[Exercise goal]:
Quote the records word for word, keeping every line as it appears.
--- start of Exercise inputs ---
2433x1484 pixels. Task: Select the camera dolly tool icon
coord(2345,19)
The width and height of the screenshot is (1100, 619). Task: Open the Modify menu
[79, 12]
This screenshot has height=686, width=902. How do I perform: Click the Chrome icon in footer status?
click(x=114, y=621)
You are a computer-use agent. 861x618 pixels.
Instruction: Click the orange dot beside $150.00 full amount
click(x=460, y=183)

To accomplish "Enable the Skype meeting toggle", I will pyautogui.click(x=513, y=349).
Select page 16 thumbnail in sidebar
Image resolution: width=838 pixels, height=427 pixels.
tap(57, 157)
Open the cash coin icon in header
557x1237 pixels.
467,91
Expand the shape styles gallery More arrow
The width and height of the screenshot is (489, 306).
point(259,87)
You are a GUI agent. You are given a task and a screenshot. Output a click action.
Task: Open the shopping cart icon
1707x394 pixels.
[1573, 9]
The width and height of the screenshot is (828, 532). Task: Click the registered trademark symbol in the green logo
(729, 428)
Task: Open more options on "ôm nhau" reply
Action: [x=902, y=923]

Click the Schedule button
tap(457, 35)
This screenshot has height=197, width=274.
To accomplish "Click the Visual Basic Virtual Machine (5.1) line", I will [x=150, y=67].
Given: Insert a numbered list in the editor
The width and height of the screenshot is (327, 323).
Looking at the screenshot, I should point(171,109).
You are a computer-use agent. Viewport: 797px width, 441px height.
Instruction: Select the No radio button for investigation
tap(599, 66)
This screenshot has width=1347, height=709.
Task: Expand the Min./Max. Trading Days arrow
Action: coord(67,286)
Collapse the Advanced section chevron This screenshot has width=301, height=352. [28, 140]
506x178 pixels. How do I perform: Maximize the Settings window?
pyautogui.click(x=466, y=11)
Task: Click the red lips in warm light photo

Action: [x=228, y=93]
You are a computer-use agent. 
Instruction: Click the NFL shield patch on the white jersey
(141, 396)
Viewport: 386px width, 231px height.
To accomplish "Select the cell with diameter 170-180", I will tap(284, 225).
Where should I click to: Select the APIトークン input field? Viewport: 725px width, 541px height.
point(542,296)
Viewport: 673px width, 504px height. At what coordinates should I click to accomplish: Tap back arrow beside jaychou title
--- end of Exercise inputs ---
[Response]:
2433x1484 pixels. Task: Select the camera dolly tool icon
coord(2345,19)
The width and height of the screenshot is (1100, 619). Task: Open the Modify menu
[79, 12]
This screenshot has height=686, width=902. How do I perform: Click the Chrome icon in footer status?
click(x=114, y=621)
You are a computer-use agent. 861x618 pixels.
Instruction: Click the orange dot beside $150.00 full amount
click(x=460, y=183)

To accomplish "Enable the Skype meeting toggle", I will pyautogui.click(x=513, y=349).
Select page 16 thumbnail in sidebar
Image resolution: width=838 pixels, height=427 pixels.
tap(57, 157)
Open the cash coin icon in header
557x1237 pixels.
467,91
Expand the shape styles gallery More arrow
The width and height of the screenshot is (489, 306).
point(259,87)
You are a GUI agent. You are given a task and a screenshot. Output a click action.
Task: Open the shopping cart icon
1707x394 pixels.
[1573, 9]
The width and height of the screenshot is (828, 532). Task: Click the registered trademark symbol in the green logo
(729, 428)
Task: Open more options on "ôm nhau" reply
Action: [x=902, y=923]

Click the Schedule button
tap(457, 35)
This screenshot has height=197, width=274.
To accomplish "Click the Visual Basic Virtual Machine (5.1) line", I will [x=150, y=67].
Given: Insert a numbered list in the editor
The width and height of the screenshot is (327, 323).
Looking at the screenshot, I should point(171,109).
You are a computer-use agent. Viewport: 797px width, 441px height.
Instruction: Select the No radio button for investigation
tap(599, 66)
This screenshot has width=1347, height=709.
Task: Expand the Min./Max. Trading Days arrow
Action: coord(67,286)
Collapse the Advanced section chevron This screenshot has width=301, height=352. [28, 140]
506x178 pixels. How do I perform: Maximize the Settings window?
pyautogui.click(x=466, y=11)
Task: Click the red lips in warm light photo

Action: [x=228, y=93]
You are a computer-use agent. 
Instruction: Click the NFL shield patch on the white jersey
(141, 396)
Viewport: 386px width, 231px height.
To accomplish "Select the cell with diameter 170-180", I will tap(284, 225).
Where should I click to: Select the APIトークン input field? Viewport: 725px width, 541px height.
point(542,296)
Viewport: 673px width, 504px height. At what coordinates should I click to accomplish: Tap back arrow beside jaychou title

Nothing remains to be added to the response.